The goals in more detail:
- Encrypted – the backup might be stored on less trusted locations
- Effective storage – incremental backup
- Redundancy – have the backup stored on multiple locations
- Traffic efficiency – allow to share the data between storage servers to minimize the traffic to the local storage
- Local storage servers as well as remote, friends computers, removable disks or purchased networked storage
- Share data among users, once the backup is already on a friends computer, sharing it will be much faster
- Data instead of connection focused – the “protocol” should work offline without direct connection between server and client.
Server – Client design overview
The design will be separated into two parts. The local client and the storage server.
The client will handle the filesystem, determine what to backup, preparing the data to be backed-up, keeping the cryptographic keys as well as deciding how the backups should be distributed.
The server will not work with files as the client, instead it will work with smaller units of data, called chunks, that the client prepares. The main task for the server will be to receive and store these units as well as distribute them when requested by the client.
Therefore the communication between the server and client is only about chunks, no files, therefore the system might be used to store other kind of data other than files.
Local file-system
This is partly specific to the client. Other implementations might function differently and still be able to work with the same server.
One or more folders are selected to be backed-up. These will be indexed into a traditional file tree. Each file will be stored in a specific file structure. This tree with all its file meta-data will be combined into a snapshot. This snapshot will itself be in the form of a chunk that will be described later.
The client can further have other features such as automatic monitoring and backup.
File storage
A file will have the most basic attributes such as name and change date.
The more specific part here is that the file will be split into several chunks. These will be the fundamental storage unit in the final backup system.
Thus the file structure only contain the ID to fnd these chunks, not their data.
Chunk
Each chunk is a piece of data from the file that is encrypted before being sent to the remote backup.
There is two parts identifying the data. First the ID that is an encrypted hash of the cleartext data. The second part is a hash of the encrypted data. There is also an encrypted key that follows each chunk that is used to decrypt the data.
The ID and decryption key comes in pairs for each chunk. Every new pair represents a new local key-change or a new user that is given access to the data.
The shared ID principle is used to make it possible for a single server to identify identical chunks of data that does not have to be transferred. One problem with current design is that M might upload false data with a specific chunk id that correlates to some data that A might later upload. When A is going to upload the correct data the server will believe it already has got the data and stop the upload. Thus the true data will not be backed-up. So far there is no way for the server to verify the ID hash since it does not have access to the data. Comments on this is very appreciated.
Order
Since the design will work with both online and offline transports we introduce the order.
An order is a document signed by one user. The document states what chunks a specific server will store or release.
The figure is currenlty missing target server to which the order applies.

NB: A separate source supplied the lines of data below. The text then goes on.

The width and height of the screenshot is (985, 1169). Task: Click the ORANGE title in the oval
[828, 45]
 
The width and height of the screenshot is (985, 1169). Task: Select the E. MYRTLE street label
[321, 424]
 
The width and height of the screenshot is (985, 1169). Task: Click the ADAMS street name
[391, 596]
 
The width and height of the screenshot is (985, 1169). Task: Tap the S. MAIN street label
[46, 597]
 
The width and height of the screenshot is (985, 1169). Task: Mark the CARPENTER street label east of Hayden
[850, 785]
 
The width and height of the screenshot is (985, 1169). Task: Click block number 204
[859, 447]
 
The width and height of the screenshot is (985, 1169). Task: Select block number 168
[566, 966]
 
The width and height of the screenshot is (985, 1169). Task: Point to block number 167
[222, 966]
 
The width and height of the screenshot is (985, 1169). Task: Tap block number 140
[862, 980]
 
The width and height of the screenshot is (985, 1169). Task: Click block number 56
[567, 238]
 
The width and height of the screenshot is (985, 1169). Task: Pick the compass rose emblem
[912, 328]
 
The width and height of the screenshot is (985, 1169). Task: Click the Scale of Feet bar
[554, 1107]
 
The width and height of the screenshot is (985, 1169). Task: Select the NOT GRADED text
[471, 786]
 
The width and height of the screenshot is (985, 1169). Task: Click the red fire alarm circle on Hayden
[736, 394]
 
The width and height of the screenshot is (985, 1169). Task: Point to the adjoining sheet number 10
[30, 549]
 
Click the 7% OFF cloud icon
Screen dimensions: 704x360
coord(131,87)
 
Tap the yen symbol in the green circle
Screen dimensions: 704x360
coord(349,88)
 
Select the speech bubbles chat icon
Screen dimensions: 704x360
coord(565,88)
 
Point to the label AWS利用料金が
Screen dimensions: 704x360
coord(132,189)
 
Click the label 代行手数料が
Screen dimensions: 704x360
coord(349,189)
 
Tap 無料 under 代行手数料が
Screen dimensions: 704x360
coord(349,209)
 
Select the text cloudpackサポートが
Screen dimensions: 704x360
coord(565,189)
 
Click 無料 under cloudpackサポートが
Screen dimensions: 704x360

Once a server receives an order it will start filling up with the chunks. They can come from the client computer or another server. Since the order verifies the data there is no need to further verify from where the data comes. Therefore an order with its chunks payload may be transferred on a removable disk and later uploaded to the server from an insecure machine.
The main operation can be one of the following:
- Put – store data on the server
- Get – retrieve data from the server
- Update – add new keys and ID:s to existing chunks
Some additional conditions could be included in the order such as expire date.
In the end the order contain a list of Chunk ID:s that indicate what chunks this order affects.
Put
A put order authorizes that the server may store the listed chunks on the server. The server may get these from the users local machine but could also retrieve them from other servers.
Get
A get order authorized retrieval of data. This indicates that one user or server is allowed to retrieve the chunks from that server.
Although you must have the private key to decrypt the data, it is still of interest to limit ones access to this data.
Update
This order updates the chunks with more pairs of key and ID from new users.
Key handling
We have not been specific in this first draft about what keys there are, but we still have a few thoughts.
The system will be setup so that a secret key for decryption can be stored elsewhere. This key will be the only one necessary to restore the backup from a new computer.
There could be only one pair of asymmetric keys for both encryption and hash signing, or they could be two different.
Similar protocols
The previous post Inspiration for swarm storage, was the initial inspiration for this design. Some of the goals from that post have been met.
So far the server has been described as an active one with a specific software that verifies signatures and minimize the traffic. Another option is still to use an existing service such as a ftp account. This would then need ftp support into the client.
Furthermore the snapshot might have more similarities with the bittorrent protocol and could thus be modified to be able to use existing trackers to initiate communication between client and servers.